Augustana Lutheran Church is an Evangelical Lutheran Church in America congregation located in Sioux City, Iowa, United States. The church building was listed on the National Register of Historic Places in 2006 as Swedish Evangelical Lutheran Augustana Church.

==History==
The first service for the congregation was held in May 1875. They initially met in a rented schoolhouse located at the corner of Third and Virginia Streets. Pastor P.A. Pihlgren and 17 men and women made up the congregation. They met in the rented building until the end of the year when the first church building for the congregation was completed. The Gothic Revival structure was built of wood at the corner of Fifth and Virginia Streets for $1,400. As the congregation continued to grow plans for the present church were begun in March 1887.

The congregation bought two lots on the corner of Sixth and Court Streets for $7,500. The new church was designed in the Gothic Revival style by Sioux City architect Charles P. Brown.

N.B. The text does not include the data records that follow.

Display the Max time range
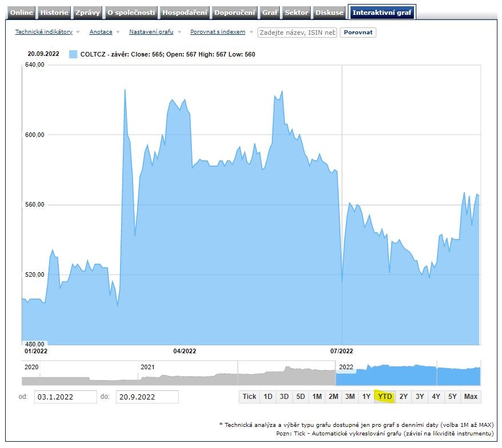The height and width of the screenshot is (448, 502). coord(471,397)
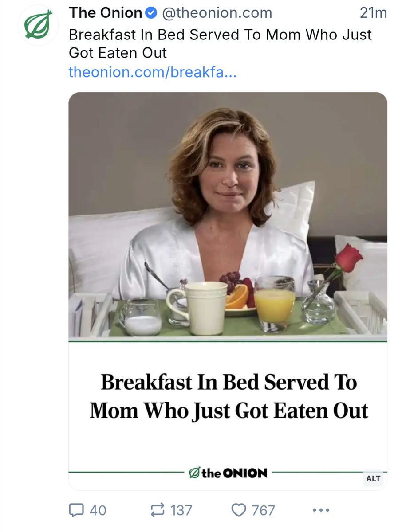This screenshot has height=532, width=402.
Task: Click "The Onion" display name
Action: [x=105, y=14]
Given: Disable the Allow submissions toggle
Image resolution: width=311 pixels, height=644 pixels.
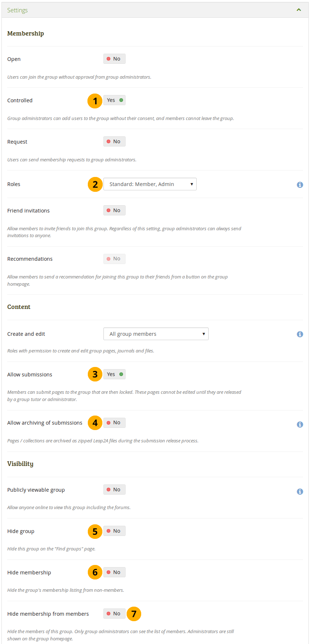Looking at the screenshot, I should coord(114,374).
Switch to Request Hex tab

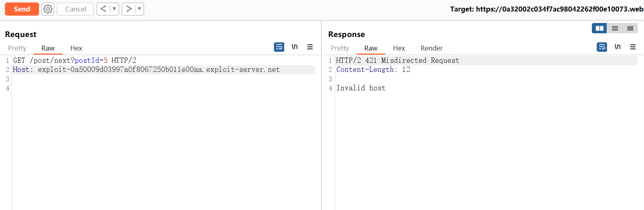coord(76,48)
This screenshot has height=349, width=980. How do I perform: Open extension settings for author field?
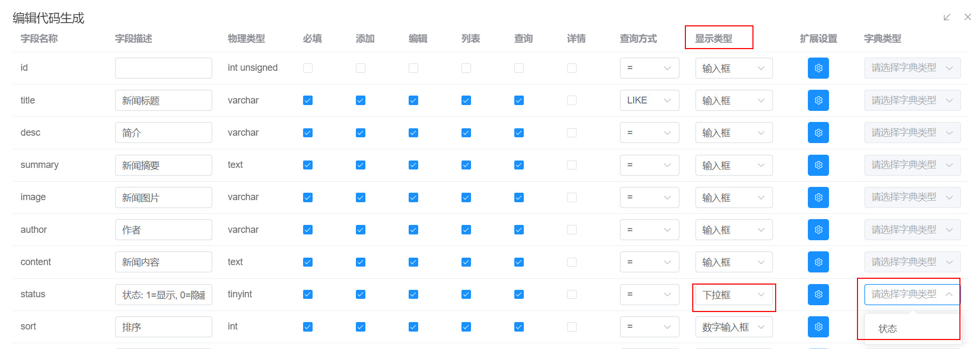tap(818, 230)
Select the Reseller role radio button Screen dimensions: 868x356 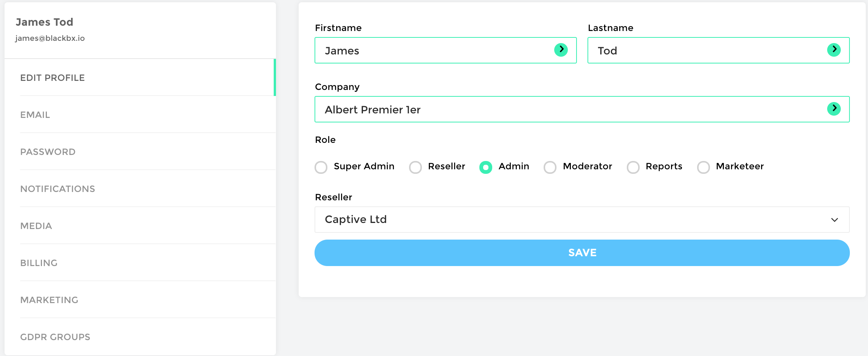tap(415, 167)
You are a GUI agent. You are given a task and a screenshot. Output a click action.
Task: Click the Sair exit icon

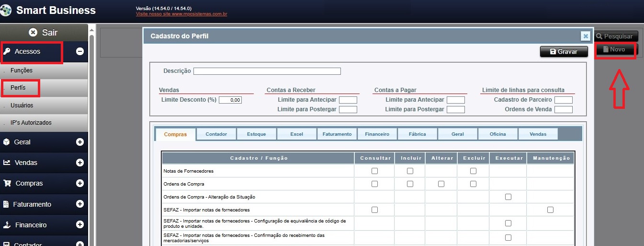click(x=33, y=33)
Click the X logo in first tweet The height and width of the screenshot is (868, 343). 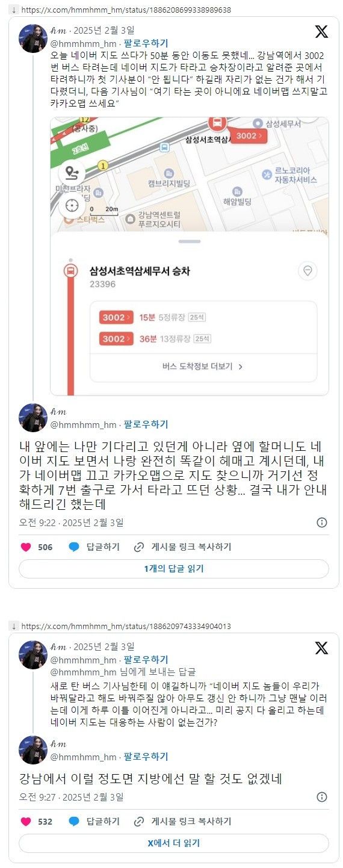(x=321, y=32)
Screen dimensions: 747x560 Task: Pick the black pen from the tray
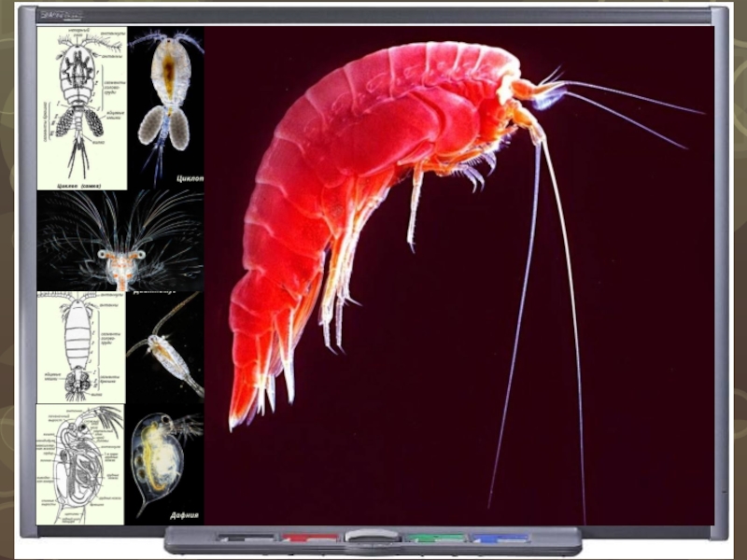coord(247,539)
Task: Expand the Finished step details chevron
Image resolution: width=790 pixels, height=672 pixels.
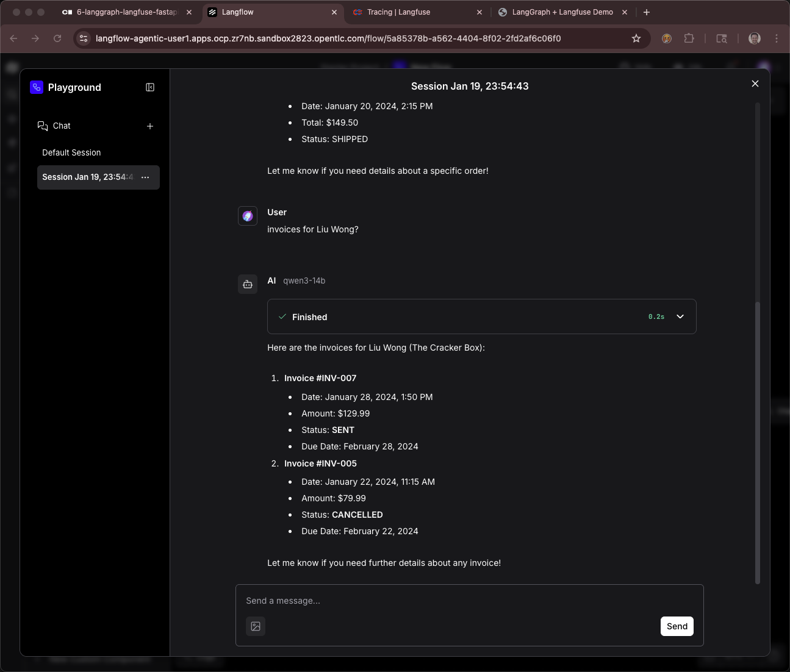Action: coord(680,316)
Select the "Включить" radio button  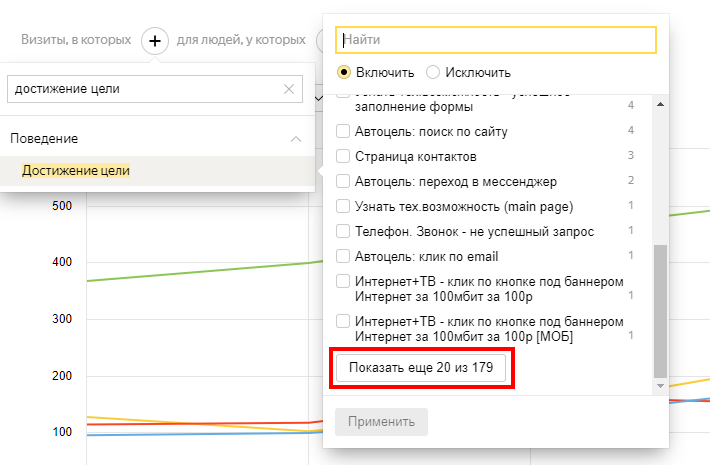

Construction was begun in 1889 and was completed early the following year for $35,000. It was dedicated on February 16, 1890. The building was constructed in brick and the three spires were originally covered in decorative wood shingles. The church was incorporated in 1909 as the Swedish Evangelical Lutheran Augustana Church.

Initially a pipe organ filled the apse in the chancel. In 1919 the organ was placed in the back of the church and the “Altar of Peace” was built in the apse. The Gothic styled altar was carved by a German Prisoners of War from World War I. A new pulpit and communion rail were installed at the same time. The focal point of the altar was a painting of the Resurrection. The painting was replaced by a statue of Christ in 1970. The congregation has had four pipe organs in its history. The first was the Moline Organ that placed in the first church in 1882 and was used until 1887 when the Schuelke organ was installed. It was used in the present church until the Bennett organ was installed as a part of the 1919 renovation. The present Moeller organ was installed in 1958.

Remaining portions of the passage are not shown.